740.00112 European War 1939/7603: Telegram

The Secretary of State to the Minister in Sweden (Johnson)

51. Your 109, January 11.

We consider it incompatible with our stated position regarding the obligation of the Swedish Government to permit the two Norwegian ships to depart to accept from the Swedish Government any “conditions” for its permission for the free departure of these ships. However, treating the points 1 to 4 in your reference telegram solely as “requests” of the Swedish Government, our position thereto is as follows, seriatim:
We assume that the assurances in paragraph 1 of our 35, January 9, satisfactorily dispel Swedish apprehensions on this point.
We consider that method and time of shipment of the oil quota are matters which should be taken up for friendly discussion concurrently with the forthcoming London negotiations.

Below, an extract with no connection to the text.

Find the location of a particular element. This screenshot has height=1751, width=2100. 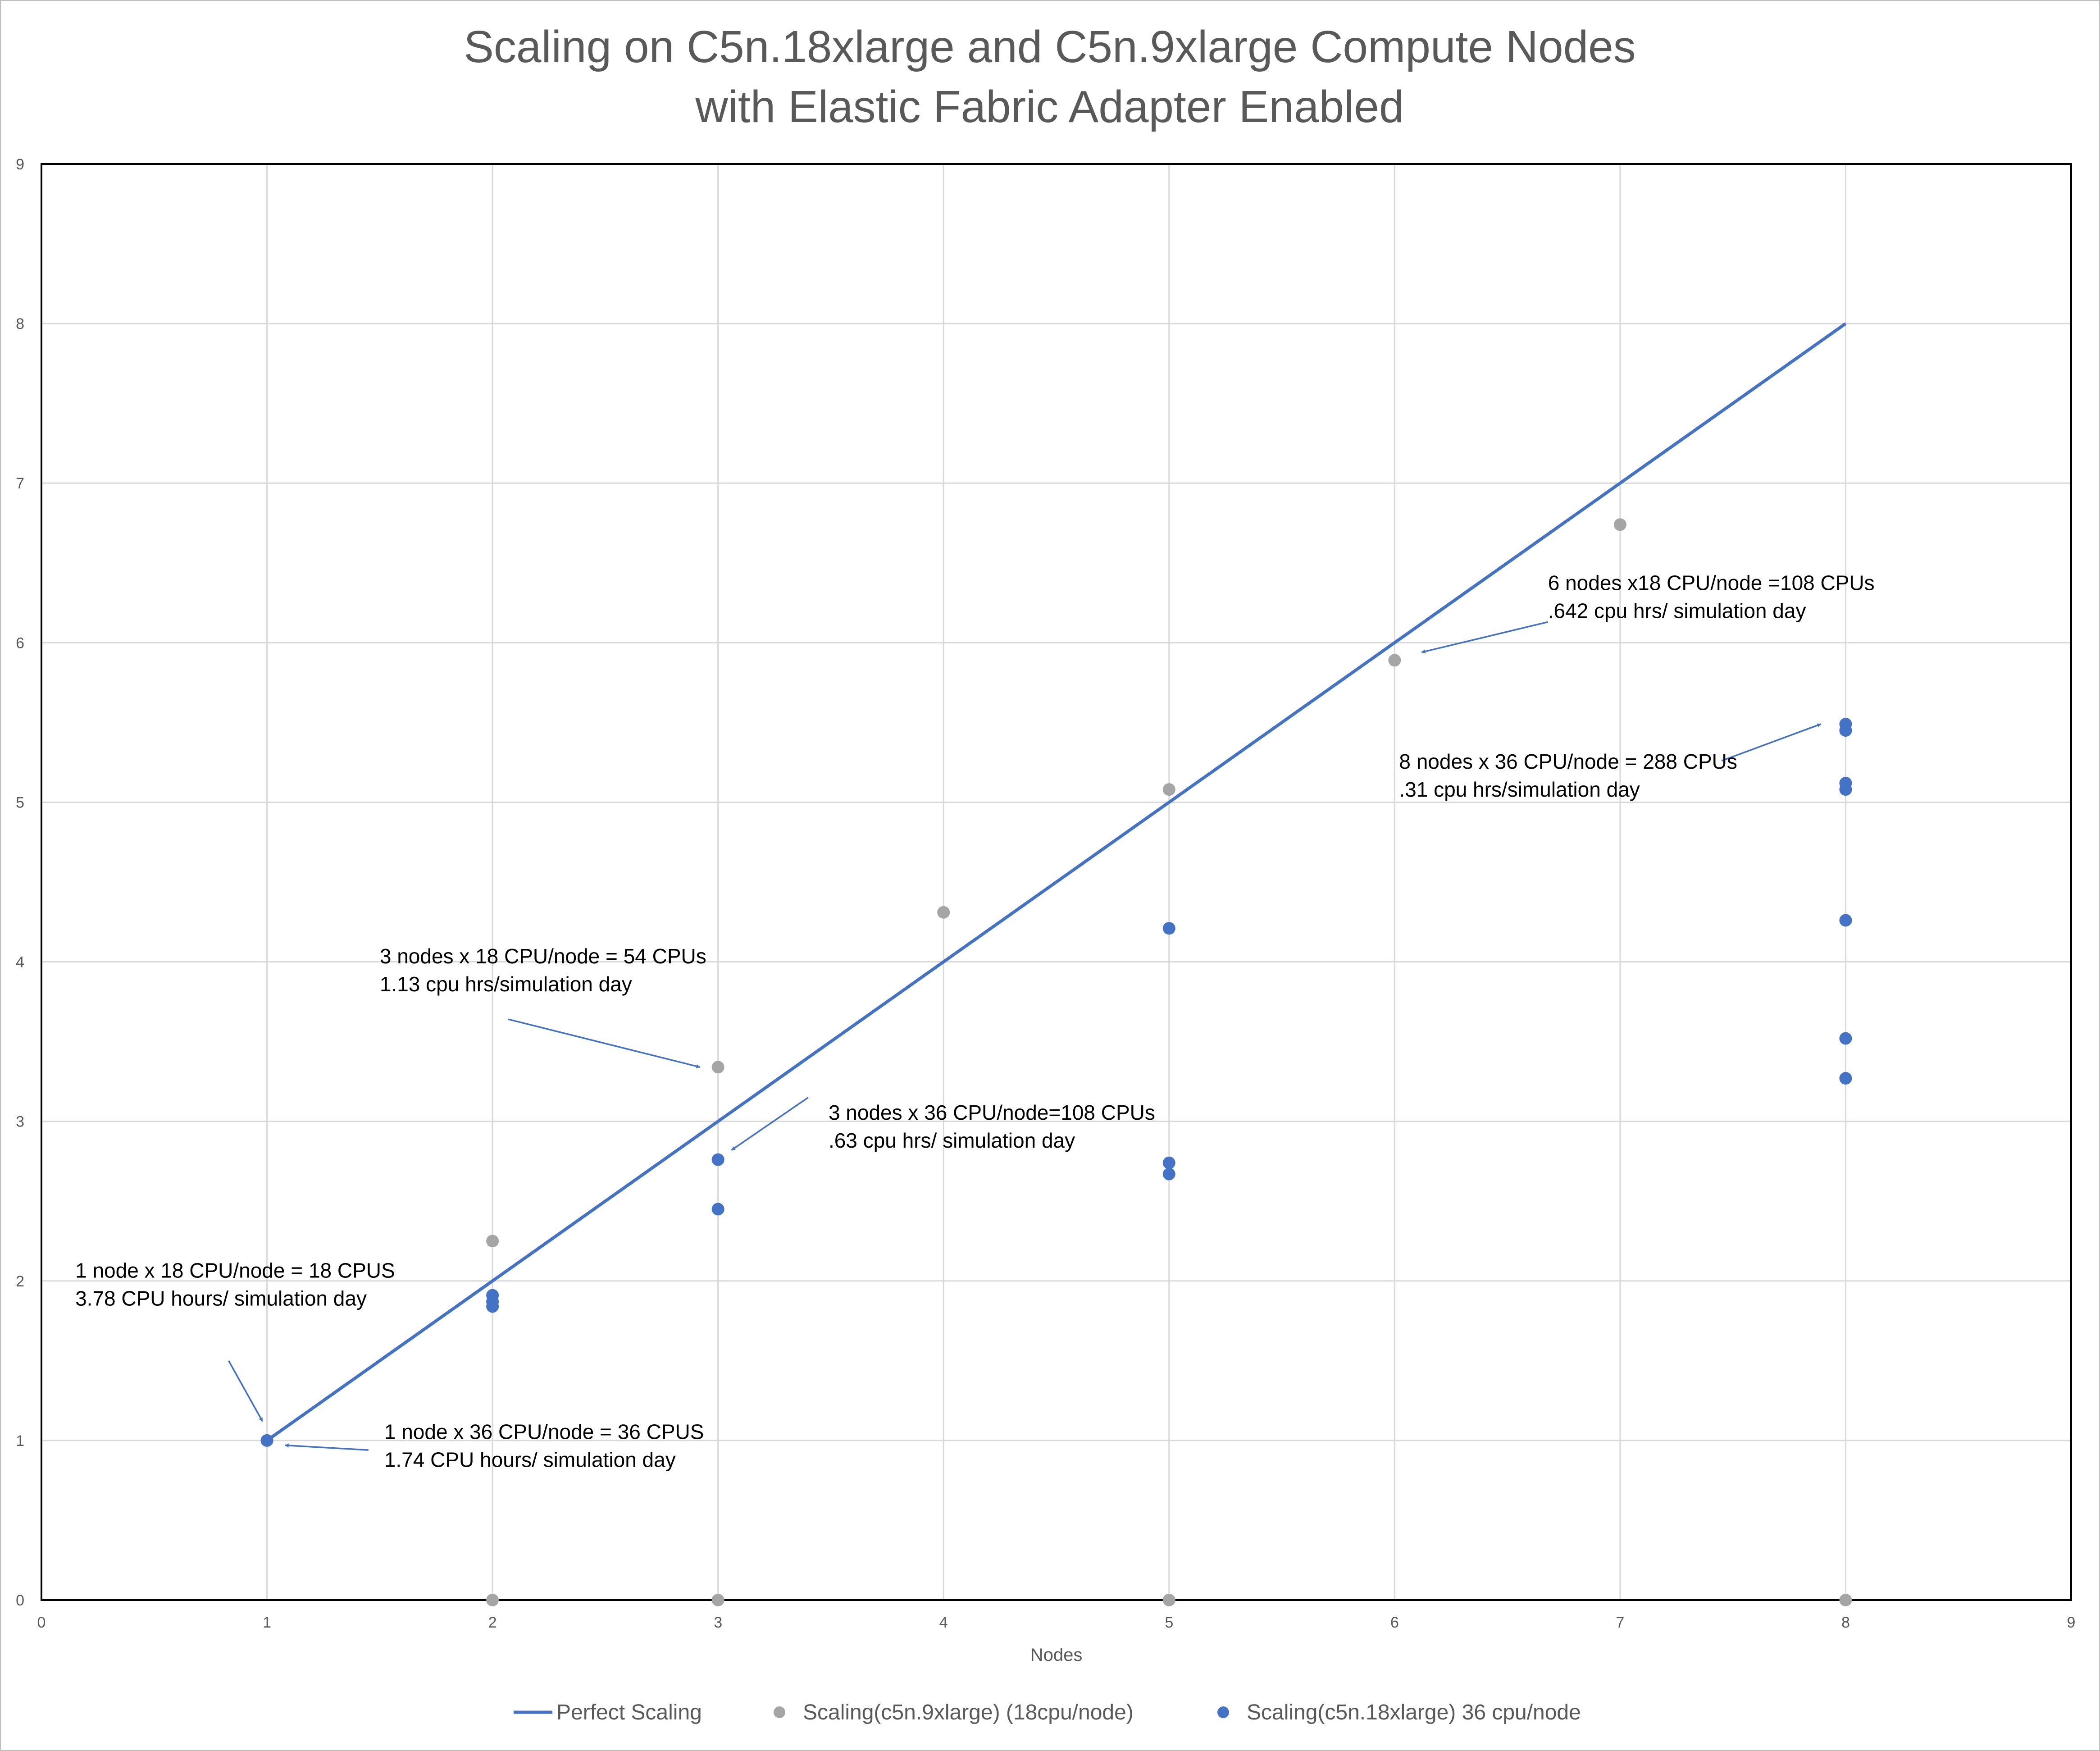

x-tick-label: 2 is located at coordinates (492, 1622).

We will in such [Page 746] discussion take into full account Swedish military needs, and shipping problems. (For your information: Thorough consideration has been given to the recommendation in your 129, January 13,16 that full consent be given immediately to both sections of Swedish request (2). However, the terms of the President’s directives of November 2017 with which you are familiar would make it impossible for us to agree to the Swedish request without going back to the President for further instructions. You will appreciate that such a step might instigate prolonged discussions with other agencies of the Government having a vital interest in oil matters. This would be inadvisable even though there were no factor of delay involved.)
This point is not entirely clear to us. We have already assured the Swedes that if the Norwegian ship matter is satisfactorily concluded, we have every hope that the negotiations in London can proceed to a satisfactory agreement. We have also assured the Swedes that our plans for the forthcoming London negotiations do not involve any matters which might occasion a threat to close the Göteborg traffic; nor do we plan the introduction of further demands on Sweden which have not already been discussed with Boheman either in London or in Washington. Boheman is already familiar with our views and we have from the beginning assumed that the London negotiations would take place within the framework of those views and of Boheman’s memorandum. We feel sure that the Swedish Government will appreciate that we cannot commit ourselves further on this point and tie our hands in advance of negotiations which we confidently expect will be conducted in a liberal and friendly spirit on both sides. We assume from the parenthetic sentence in paragraph numbered 3 of your 109 that the Swedes are not expecting any such definite commitments on our part but are satisfied with the general assurances given.
In our discussions with Boheman on the question of charter to us of “free” Swedish ships in the Western Hemisphere, we have already made clear that such ships would be returned to the Swedes for use in the Göteborg traffic should they become necessary for the maintenance of the traffic. This assurance should take care of the question of the replacement of ships sunk in the Göteborg traffic.
The Swedish Government should be informed that, in view of the assurances set out above, we anticipate that it will agree without delay to all proper facilities for departure of the Norwegian ships at any time after the arrival of the Sveadrott. We should not consider that our requirements have been met should the discussion be further protracted over details.
The foregoing has been discussed with representatives of the British Embassy and the Board of Economic Warfare. The Embassy is telegraphing its substance to London. If substantially concurred in by London, we anticipate that Mallet will be instructed to make [Page 747] a reply along these lines. You should keep in close touch with him and arrange to call at the Foreign Office immediately after his call in order to acquaint the Swedish Government with our views with respect to their requests.
Repeat to London for information of Canfield.
  1. Not printed.
  2. See paragraph numbered 3 of telegram No. 5869, November 21, 1942, 9 p.m., to the Ambassador in the United Kingdom, Foreign Relations, 1942, vol. iii, p. 359.